■ Your goal
The data is to be repeated exactly, with the images removed.

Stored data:
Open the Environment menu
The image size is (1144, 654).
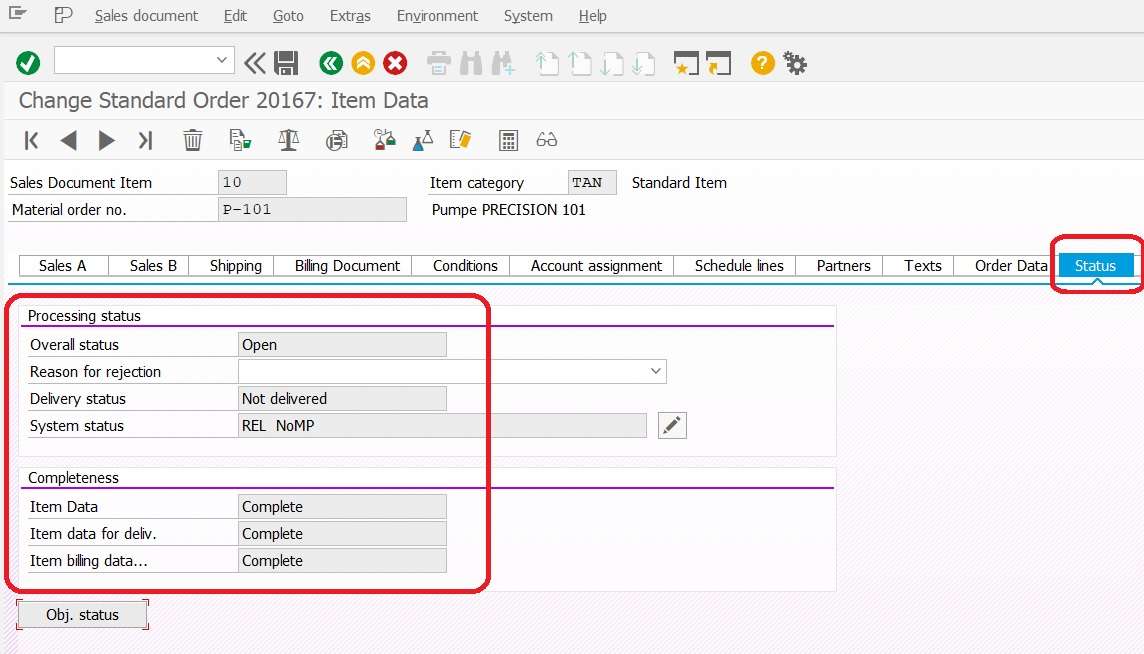click(437, 16)
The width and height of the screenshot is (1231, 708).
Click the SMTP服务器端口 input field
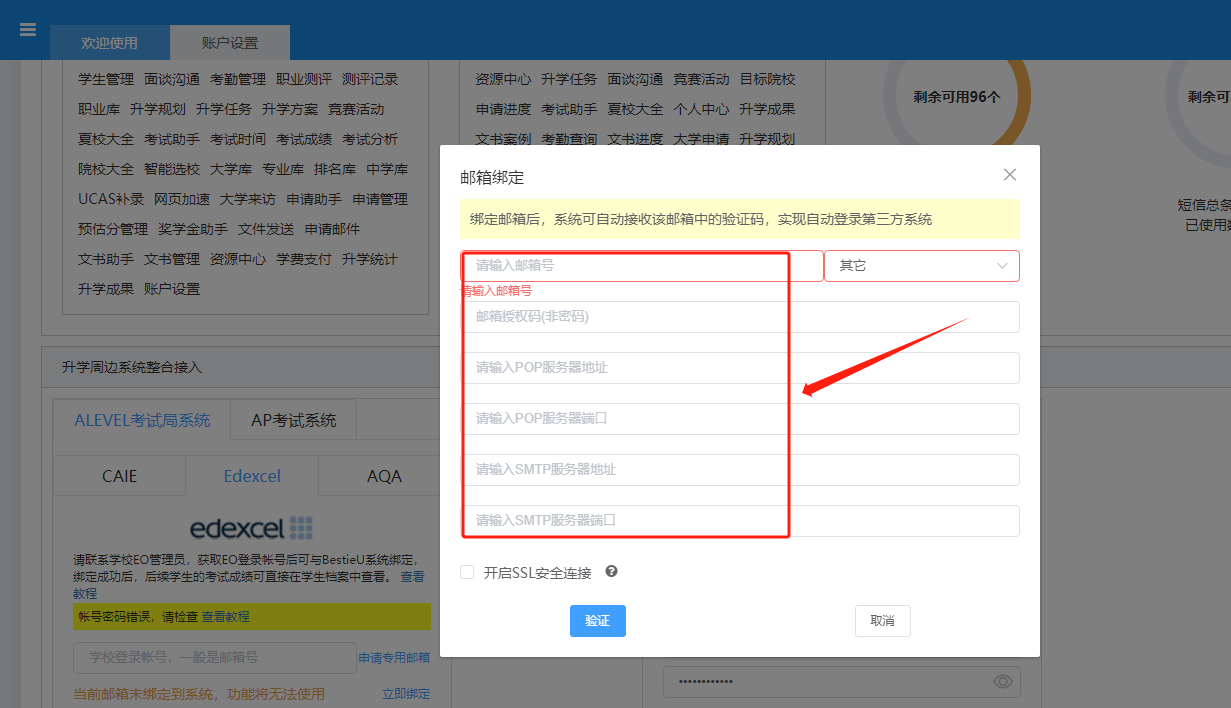(740, 521)
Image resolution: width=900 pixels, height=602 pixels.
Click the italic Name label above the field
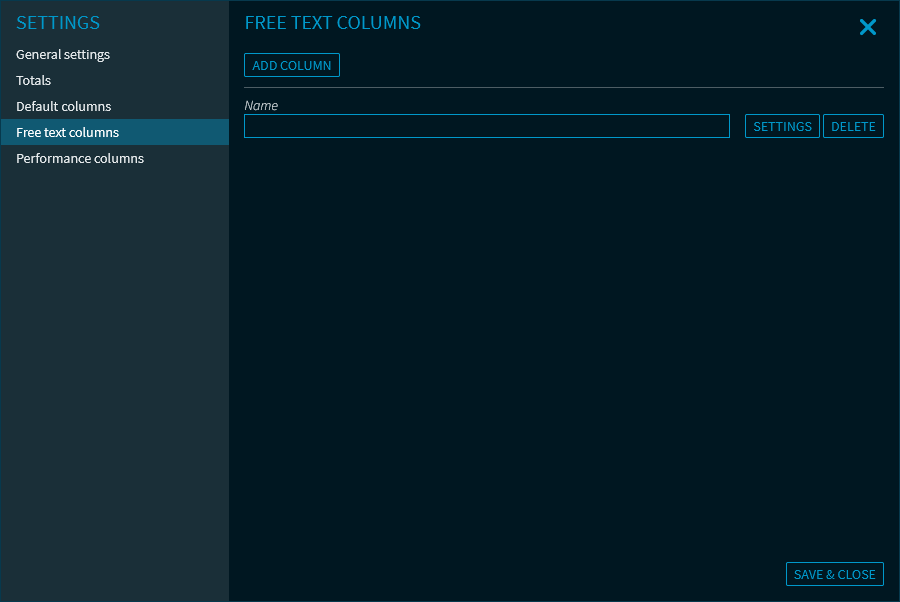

■ Result below
Open the Environment menu
The image size is (1144, 654).
click(437, 16)
The width and height of the screenshot is (1231, 708).
Click the SMTP服务器端口 input field
(740, 521)
Image resolution: width=900 pixels, height=602 pixels.
Click the italic Name label above the field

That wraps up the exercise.